* BEGIN *

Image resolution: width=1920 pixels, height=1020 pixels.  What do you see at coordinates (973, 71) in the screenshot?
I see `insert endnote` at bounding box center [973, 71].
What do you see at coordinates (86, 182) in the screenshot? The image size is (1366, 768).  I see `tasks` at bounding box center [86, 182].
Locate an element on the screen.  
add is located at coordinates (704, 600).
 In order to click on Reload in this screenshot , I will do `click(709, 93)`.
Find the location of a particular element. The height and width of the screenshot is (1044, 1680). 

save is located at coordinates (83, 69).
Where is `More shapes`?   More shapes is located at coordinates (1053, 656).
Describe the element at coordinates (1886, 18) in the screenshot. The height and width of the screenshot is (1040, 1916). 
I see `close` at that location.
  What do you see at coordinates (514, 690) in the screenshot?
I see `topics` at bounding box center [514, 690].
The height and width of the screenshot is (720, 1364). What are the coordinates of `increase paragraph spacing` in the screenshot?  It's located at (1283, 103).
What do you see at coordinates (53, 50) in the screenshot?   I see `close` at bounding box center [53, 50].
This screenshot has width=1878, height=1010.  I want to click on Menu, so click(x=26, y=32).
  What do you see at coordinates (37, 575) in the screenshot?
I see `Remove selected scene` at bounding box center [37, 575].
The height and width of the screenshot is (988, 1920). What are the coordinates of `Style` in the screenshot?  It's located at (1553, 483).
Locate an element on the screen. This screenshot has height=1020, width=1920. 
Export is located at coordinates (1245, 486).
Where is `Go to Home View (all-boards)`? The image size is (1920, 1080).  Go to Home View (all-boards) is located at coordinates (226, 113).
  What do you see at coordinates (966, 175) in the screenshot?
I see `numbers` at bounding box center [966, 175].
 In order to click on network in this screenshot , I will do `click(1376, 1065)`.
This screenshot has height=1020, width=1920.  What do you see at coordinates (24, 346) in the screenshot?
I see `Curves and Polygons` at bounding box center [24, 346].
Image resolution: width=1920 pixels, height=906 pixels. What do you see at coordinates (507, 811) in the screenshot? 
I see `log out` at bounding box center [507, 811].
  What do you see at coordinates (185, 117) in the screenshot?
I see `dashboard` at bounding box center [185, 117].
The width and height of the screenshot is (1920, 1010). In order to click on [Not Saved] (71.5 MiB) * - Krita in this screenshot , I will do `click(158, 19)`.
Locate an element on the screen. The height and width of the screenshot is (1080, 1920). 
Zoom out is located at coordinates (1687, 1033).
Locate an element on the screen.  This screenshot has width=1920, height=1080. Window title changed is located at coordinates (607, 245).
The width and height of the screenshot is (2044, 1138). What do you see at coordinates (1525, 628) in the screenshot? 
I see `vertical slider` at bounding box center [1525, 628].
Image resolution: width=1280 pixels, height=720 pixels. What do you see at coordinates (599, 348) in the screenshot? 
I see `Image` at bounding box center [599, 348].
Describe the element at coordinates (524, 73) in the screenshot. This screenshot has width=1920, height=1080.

* END *

Written problem – Could you switch "Image resolution" to "Screen resolution" and give the lines again, leaving everything else unchanged, beginning at the line that has "Locate an element on the screen. This" and continuing through the end of the material?

Output for this task –
Locate an element on the screen. This screenshot has height=1020, width=1920. 
Export is located at coordinates (1245, 486).
Where is `Go to Home View (all-boards)`? The image size is (1920, 1080).  Go to Home View (all-boards) is located at coordinates (226, 113).
  What do you see at coordinates (966, 175) in the screenshot?
I see `numbers` at bounding box center [966, 175].
 In order to click on network in this screenshot , I will do `click(1376, 1065)`.
This screenshot has height=1020, width=1920.  What do you see at coordinates (24, 346) in the screenshot?
I see `Curves and Polygons` at bounding box center [24, 346].
Screen resolution: width=1920 pixels, height=906 pixels. What do you see at coordinates (507, 811) in the screenshot? 
I see `log out` at bounding box center [507, 811].
  What do you see at coordinates (185, 117) in the screenshot?
I see `dashboard` at bounding box center [185, 117].
The width and height of the screenshot is (1920, 1010). In order to click on [Not Saved] (71.5 MiB) * - Krita in this screenshot , I will do `click(158, 19)`.
Locate an element on the screen. The height and width of the screenshot is (1080, 1920). 
Zoom out is located at coordinates (1687, 1033).
Locate an element on the screen.  This screenshot has width=1920, height=1080. Window title changed is located at coordinates (607, 245).
The width and height of the screenshot is (2044, 1138). What do you see at coordinates (1525, 628) in the screenshot? 
I see `vertical slider` at bounding box center [1525, 628].
Screen resolution: width=1280 pixels, height=720 pixels. What do you see at coordinates (599, 348) in the screenshot? 
I see `Image` at bounding box center [599, 348].
Describe the element at coordinates (524, 73) in the screenshot. This screenshot has width=1920, height=1080.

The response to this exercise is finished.